- TASK INSTRUCTIONS -
Return all entries precisely as they stand, without the images.
SOURCE MATERIAL START
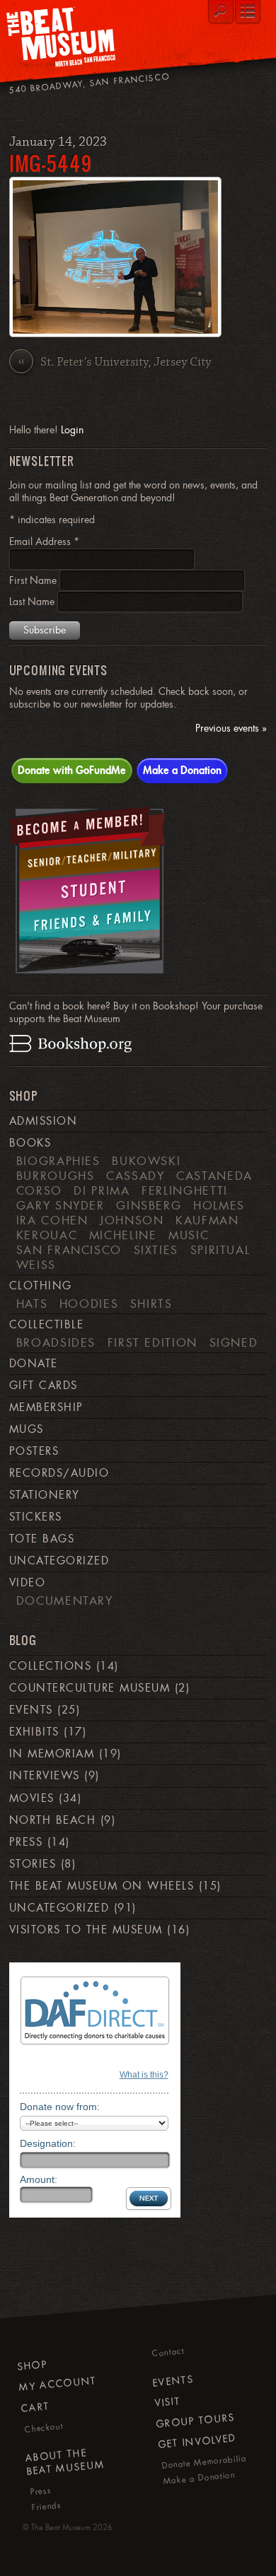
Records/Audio (59, 1473)
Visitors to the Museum (86, 1930)
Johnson (132, 1220)
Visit (167, 2402)
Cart (35, 2406)
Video (27, 1583)
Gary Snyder (60, 1205)
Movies (31, 1798)
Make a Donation (182, 770)
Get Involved (196, 2442)
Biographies (58, 1161)
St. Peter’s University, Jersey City (114, 362)
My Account (57, 2384)
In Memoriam (51, 1754)
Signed (233, 1342)
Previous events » (231, 728)
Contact (168, 2353)
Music (188, 1235)
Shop (31, 2365)
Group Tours (196, 2421)
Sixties (156, 1250)
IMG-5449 (51, 163)
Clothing (40, 1286)
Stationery (44, 1495)
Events (31, 1710)
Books (30, 1143)
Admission (43, 1121)
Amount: (38, 2179)
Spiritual (220, 1250)
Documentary (64, 1600)
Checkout (44, 2427)
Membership (46, 1407)
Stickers (35, 1517)
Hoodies (89, 1303)
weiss (36, 1264)
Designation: (48, 2143)
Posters (34, 1451)
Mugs (26, 1429)
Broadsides (56, 1342)
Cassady (135, 1175)
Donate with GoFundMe (72, 770)
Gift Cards (43, 1385)
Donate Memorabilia (204, 2462)
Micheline (123, 1235)
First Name (34, 580)
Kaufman (207, 1220)
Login (72, 429)
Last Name (33, 601)
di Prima (102, 1190)
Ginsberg (148, 1205)
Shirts (151, 1303)
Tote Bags (41, 1539)
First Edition (152, 1342)
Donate (33, 1364)
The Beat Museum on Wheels (101, 1886)
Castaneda (214, 1175)
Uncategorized (59, 1561)
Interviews (44, 1776)
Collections (50, 1666)
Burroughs (55, 1175)
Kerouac (47, 1235)
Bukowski (146, 1161)
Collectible (46, 1325)
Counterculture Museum (89, 1688)
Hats (32, 1303)
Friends (46, 2506)
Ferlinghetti (185, 1190)
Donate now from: (60, 2106)
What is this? (144, 2075)
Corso (39, 1190)
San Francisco (69, 1250)
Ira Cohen (52, 1220)
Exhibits (34, 1732)
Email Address (44, 541)
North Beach (52, 1820)
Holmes (219, 1205)
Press (25, 1842)
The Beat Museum (61, 2527)
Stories (32, 1864)
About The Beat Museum (65, 2462)
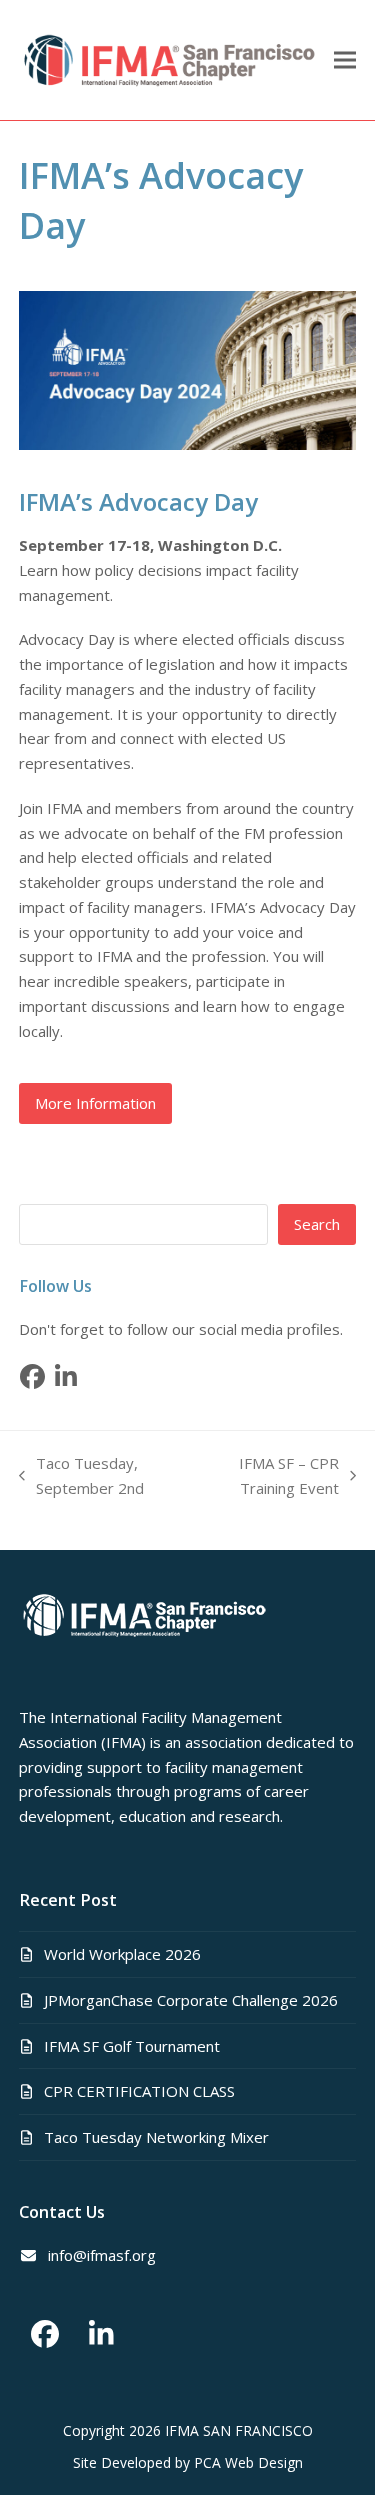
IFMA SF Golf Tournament (132, 2046)
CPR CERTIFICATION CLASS (139, 2091)
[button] (345, 60)
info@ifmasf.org (102, 2255)
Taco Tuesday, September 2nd (81, 1477)
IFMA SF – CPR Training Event (270, 1477)
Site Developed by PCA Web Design (188, 2462)
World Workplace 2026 (122, 1954)
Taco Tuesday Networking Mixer (156, 2137)
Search (317, 1224)
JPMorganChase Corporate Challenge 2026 (191, 2000)
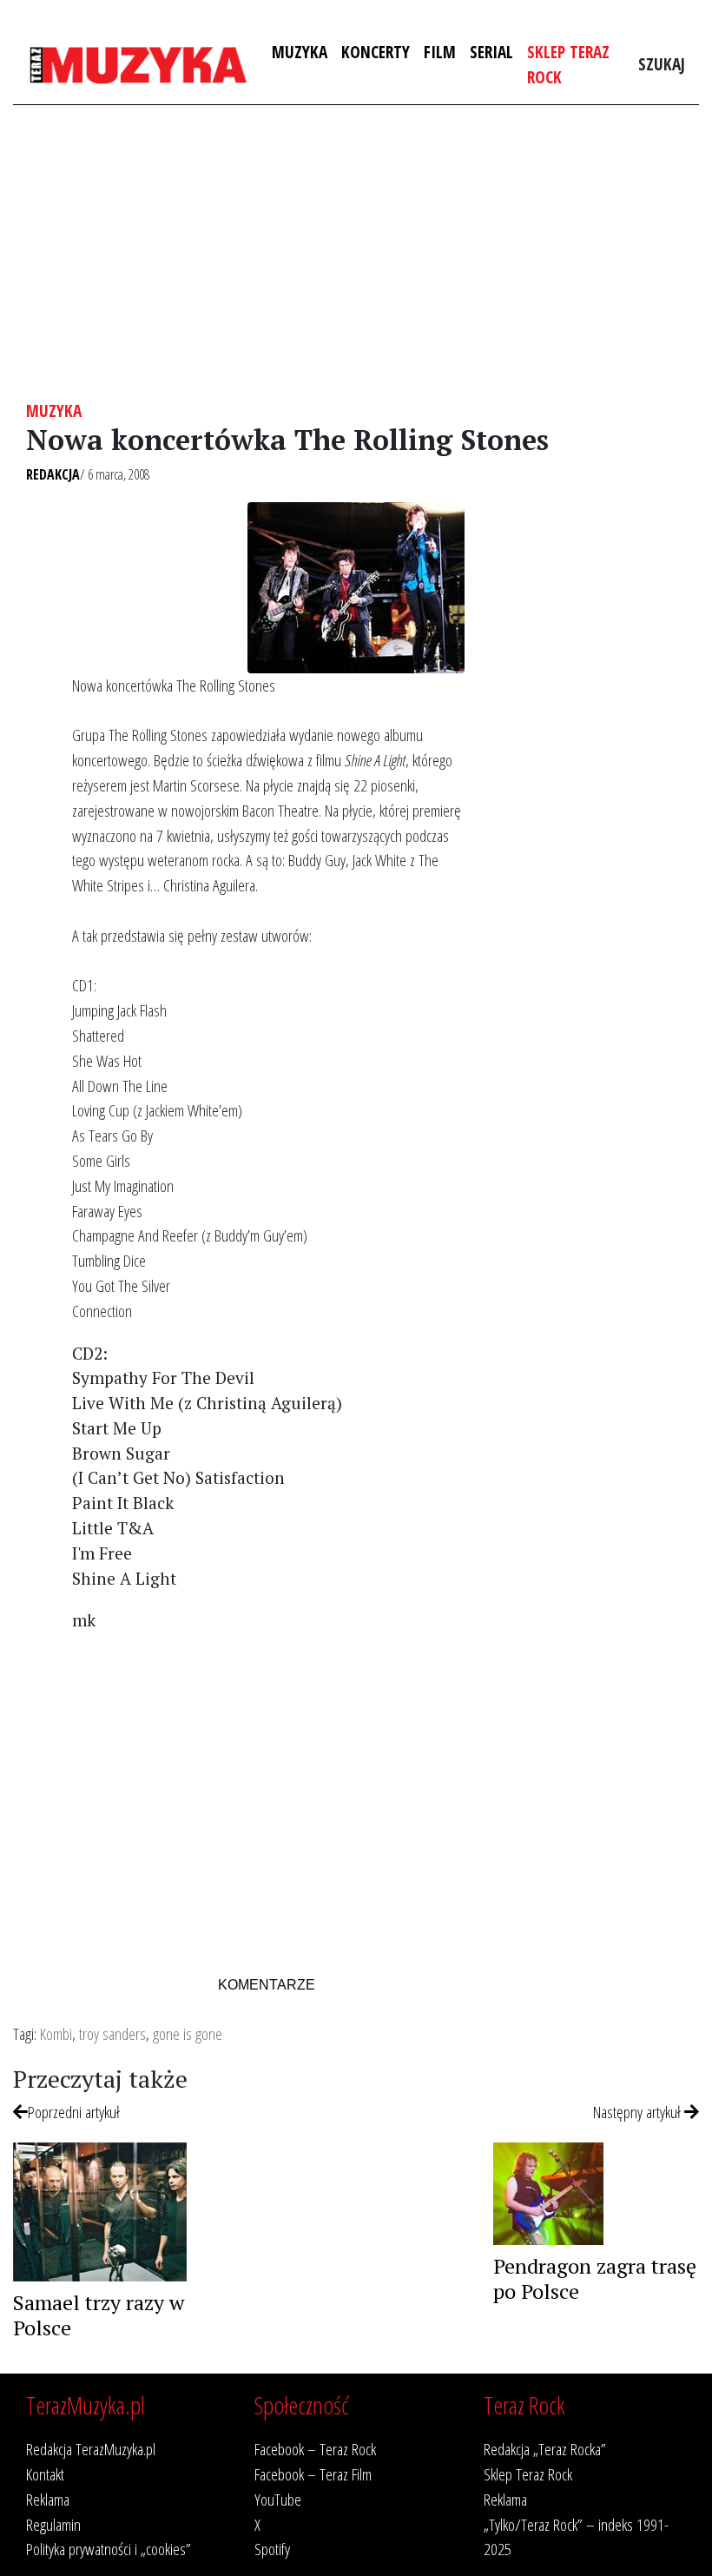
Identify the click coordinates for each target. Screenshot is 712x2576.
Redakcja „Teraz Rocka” (545, 2448)
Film (440, 51)
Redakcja (53, 474)
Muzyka (299, 51)
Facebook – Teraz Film (313, 2474)
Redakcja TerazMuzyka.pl (90, 2448)
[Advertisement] (356, 252)
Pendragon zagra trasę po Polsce (594, 2278)
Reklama (47, 2499)
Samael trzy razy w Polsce (98, 2314)
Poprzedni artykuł (74, 2111)
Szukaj (661, 64)
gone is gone (187, 2033)
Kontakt (45, 2474)
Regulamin (53, 2524)
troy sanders (112, 2033)
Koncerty (375, 51)
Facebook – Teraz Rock (315, 2448)
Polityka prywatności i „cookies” (108, 2548)
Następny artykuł (638, 2111)
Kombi (56, 2033)
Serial (491, 51)
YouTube (277, 2499)
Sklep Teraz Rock (568, 64)
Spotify (272, 2548)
SOURCE MATERIAL END
- ANSWER BELOW -
Records/Audio (59, 1473)
Visitors to the Museum (86, 1930)
Johnson (132, 1220)
Visit (167, 2402)
Cart (35, 2406)
Video (27, 1583)
Gary Snyder (60, 1205)
Movies (31, 1798)
Make a Donation (182, 770)
Get Involved (196, 2442)
Biographies (58, 1161)
St. Peter’s University, Jersey City (114, 362)
My Account (57, 2384)
In Memoriam (51, 1754)
Signed (233, 1342)
Previous events » (231, 728)
Contact (168, 2353)
Music (188, 1235)
Shop (31, 2365)
Group Tours (196, 2421)
Sixties (156, 1250)
IMG-5449 (51, 163)
Clothing (40, 1286)
Stationery (44, 1495)
Events (31, 1710)
Books (30, 1143)
Admission (43, 1121)
Amount: (38, 2179)
Spiritual (220, 1250)
Documentary (64, 1600)
Checkout (44, 2427)
Membership (46, 1407)
Stickers (35, 1517)
Hoodies (89, 1303)
weiss (36, 1264)
Designation: (48, 2143)
Posters (34, 1451)
Mugs (26, 1429)
Broadsides (56, 1342)
Cassady (135, 1175)
Donate with GoFundMe (72, 770)
Gift Cards (43, 1385)
Donate Memorabilia (204, 2462)
Micheline (123, 1235)
First Name (34, 580)
Kaufman (207, 1220)
Login (72, 429)
Last Name (33, 601)
di Prima (102, 1190)
Ginsberg (148, 1205)
Shirts (151, 1303)
Tote Bags (41, 1539)
First Edition (152, 1342)
Donate (33, 1364)
The Beat Museum on Wheels (101, 1886)
Castaneda (214, 1175)
Uncategorized (59, 1561)
Interviews (44, 1776)
Collections (50, 1666)
Burroughs (55, 1175)
Kerouac (47, 1235)
Bukowski (146, 1161)
Collectible (46, 1325)
Counterculture Museum (89, 1688)
Hats (32, 1303)
Friends (46, 2506)
Ferlinghetti (185, 1190)
Donate now from: (60, 2106)
What is this? (144, 2075)
Corso (39, 1190)
San Francisco (69, 1250)
Ira Cohen (52, 1220)
Exhibits (34, 1732)
Email Address (44, 541)
North Beach (52, 1820)
Holmes (219, 1205)
Press (25, 1842)
The Beat Museum (61, 2527)
Stories (32, 1864)
About The Beat Museum (65, 2462)
IFMA SF Golf Tournament (132, 2046)
CPR CERTIFICATION CLASS (139, 2091)
[button] (345, 60)
info@ifmasf.org (102, 2255)
Taco Tuesday, September 2nd (81, 1477)
IFMA SF – CPR Training Event (270, 1477)
Site Developed by PCA Web Design (188, 2462)
World Workplace 2026 (122, 1954)
Taco Tuesday Networking Mixer (156, 2137)
Search (317, 1224)
JPMorganChase Corporate Challenge 2026 (191, 2000)
Identify the click coordinates for each target. Screenshot is 712x2576.
Redakcja „Teraz Rocka” (545, 2448)
Film (440, 51)
Redakcja (53, 474)
Muzyka (299, 51)
Facebook – Teraz Film (313, 2474)
Redakcja TerazMuzyka.pl (90, 2448)
[Advertisement] (356, 252)
Pendragon zagra trasę po Polsce (594, 2278)
Reklama (47, 2499)
Samael trzy razy w Polsce (98, 2314)
Poprzedni artykuł (74, 2111)
Szukaj (661, 64)
gone is gone (187, 2033)
Kontakt (45, 2474)
Regulamin (53, 2524)
troy sanders (112, 2033)
Koncerty (375, 51)
Facebook – Teraz Rock (315, 2448)
Polityka prywatności i „cookies” (108, 2548)
Następny artykuł (638, 2111)
Kombi (56, 2033)
Serial (491, 51)
YouTube (277, 2499)
Sklep Teraz Rock (568, 64)
Spotify (272, 2548)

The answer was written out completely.